(Information given)

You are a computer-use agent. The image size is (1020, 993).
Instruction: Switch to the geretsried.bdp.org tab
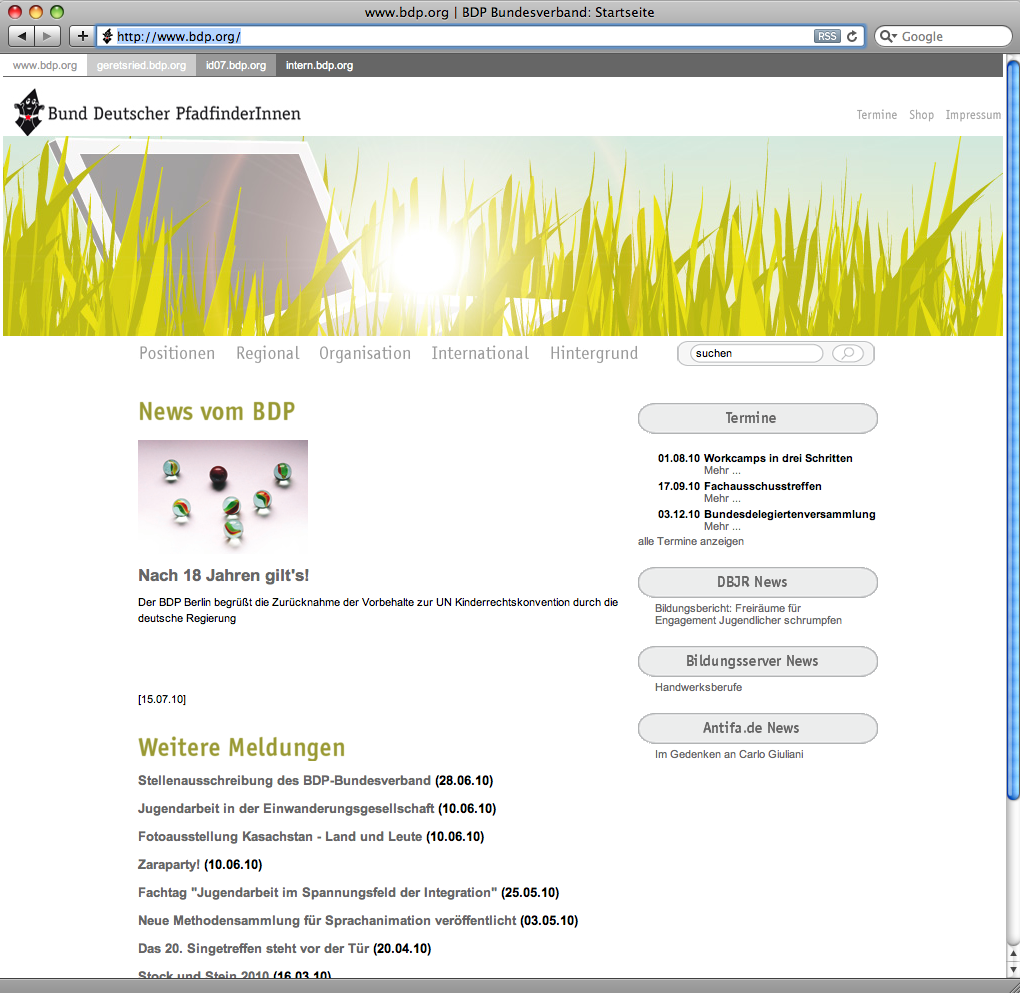[x=141, y=66]
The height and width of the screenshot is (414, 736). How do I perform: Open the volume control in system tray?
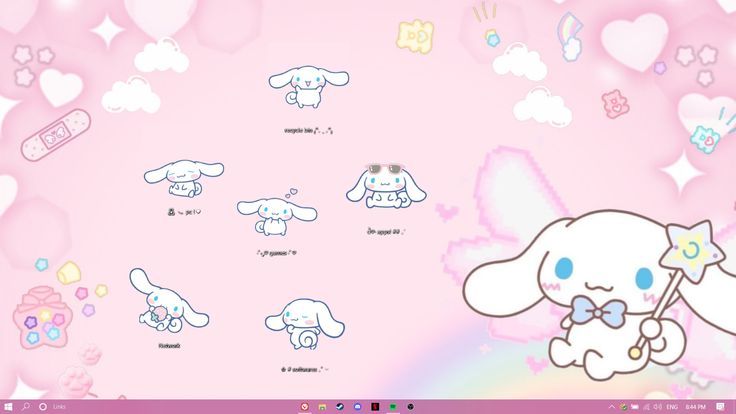pyautogui.click(x=657, y=407)
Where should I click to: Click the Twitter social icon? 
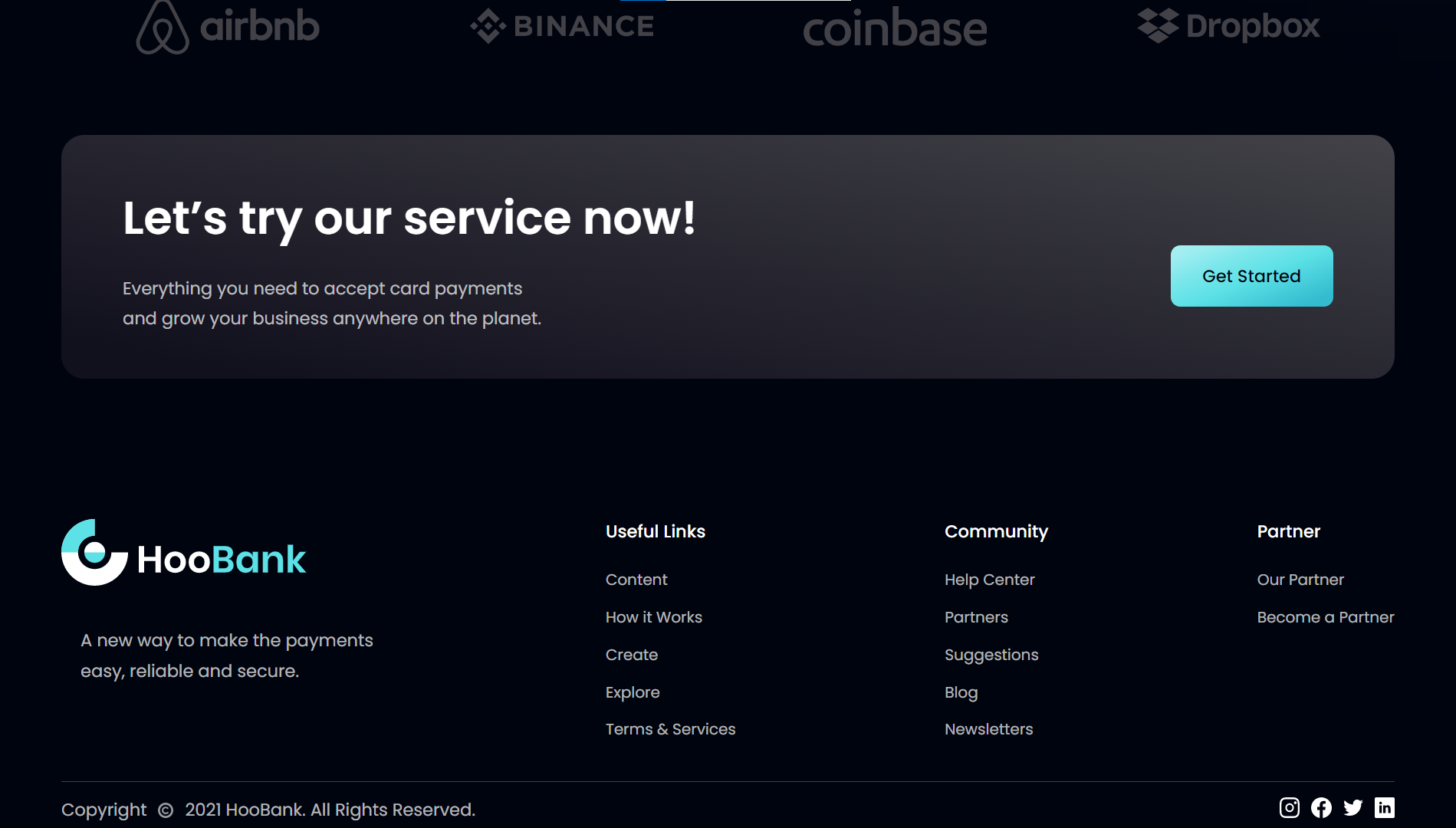[x=1353, y=807]
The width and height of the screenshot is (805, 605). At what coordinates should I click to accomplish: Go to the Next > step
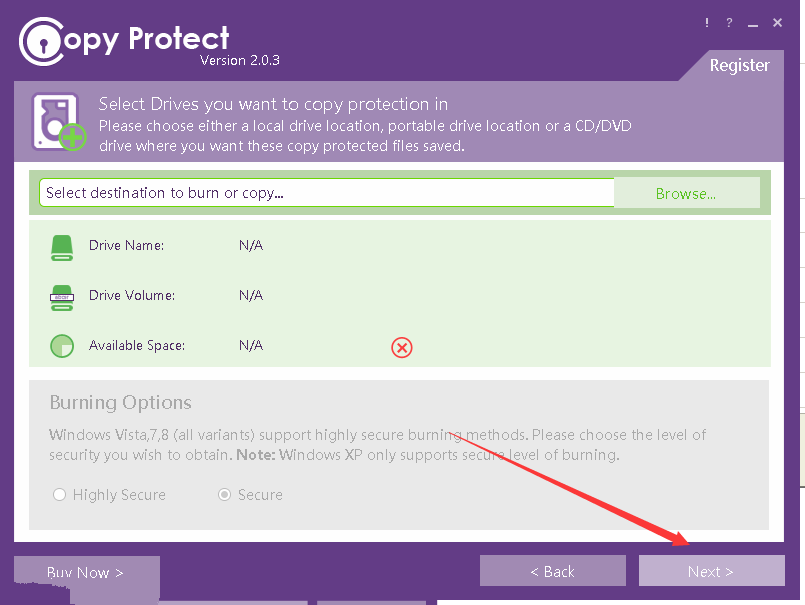click(712, 571)
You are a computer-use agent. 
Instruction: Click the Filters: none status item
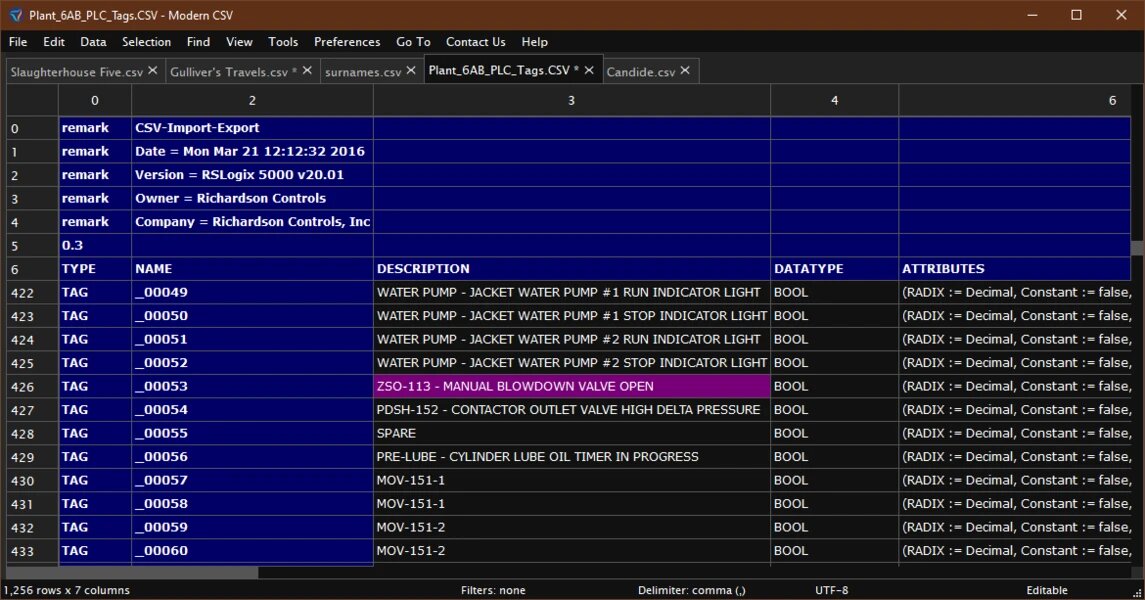[493, 591]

(End Information given)

Action item ::
Pictures stay out; the records above are otherwise reproduced exactly.

Solved problem ::
You are a computer-use agent. The image size is (1020, 993).
Instruction: Switch to the geretsried.bdp.org tab
[x=141, y=66]
The height and width of the screenshot is (414, 736). How do I perform: Open the volume control in system tray?
pyautogui.click(x=657, y=407)
Where should I click to: Click the Twitter social icon? 
[x=1353, y=807]
The width and height of the screenshot is (805, 605). At what coordinates should I click to accomplish: Go to the Next > step
click(712, 571)
You are a computer-use agent. 
Instruction: Click the Filters: none status item
[493, 591]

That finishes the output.